Zika é mais agressivo em transplantados, diz estudo brasileiro

José Maria Tomazela

Sorocaba

Estudo feito por uma equipe médica do Hospital de Base de São José do Rio Preto, interior de São Paulo, demonstrou que o vírus da zika é mais agressivo em pacientes submetidos a transplantes de órgãos, como rim e fígado, do que em outras pessoas. Nesses casos, os sintomas resultantes da infecção em nada se parecem com os da dengue, como era consenso até então pelo mundo.

O estudo dos pesquisadores da Faculdade Regional de Medicina de Rio Preto (Famerp) e da Fundação Faculdade Regional de Medicina (Funfarme) ganhou a capa da edição de março do American Journal of Transplantation, a publicação mundial de maior prestígio na área.

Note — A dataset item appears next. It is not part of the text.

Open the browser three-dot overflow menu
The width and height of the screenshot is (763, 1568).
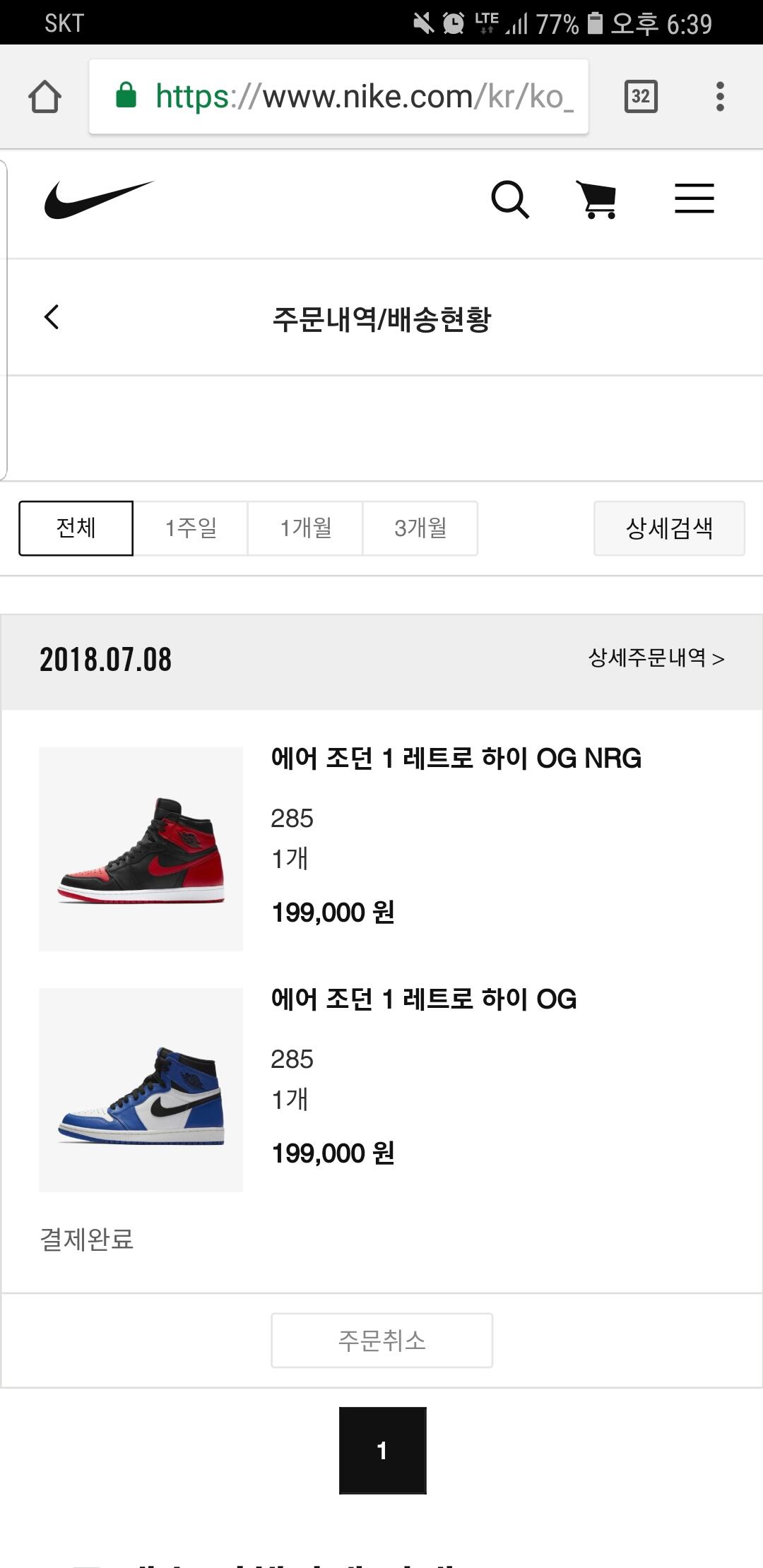pos(720,97)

O grupo acompanhou quatro pacientes - dois transplantados renais e dois hepáticos. Segundo o virologista Maurício Nogueira, havia consenso de que a zika era uma doença benigna para os doentes acometidos, exceto grávidas. "Quando vimos aqueles pacientes com sintomas mais graves, achávamos que era dengue, mas nos exames encontramos o zika."

O acompanhamento dos casos mostrou que a ação do vírus, também transmitido pelo mosquito Aedes aegypti, se potencializa em pacientes imunodeprimidos. "Tudo indica que o mesmo efeito deve ser encontrado em pessoas com diabete ou em tratamento contra o câncer. Para essa população, em especial, o zika não é aquela doença benigna que se pensava."

Alerta. O nefrologista Horácio Ramalho, diretor executivo da Funfarme, acredita que o estudo fará com que o zika seja incluído nas pesquisas virológicas que acompanham os transplantes. "A descoberta serve como alerta mundial para que centros transplantadores façam a pesquisa de mais esse vírus."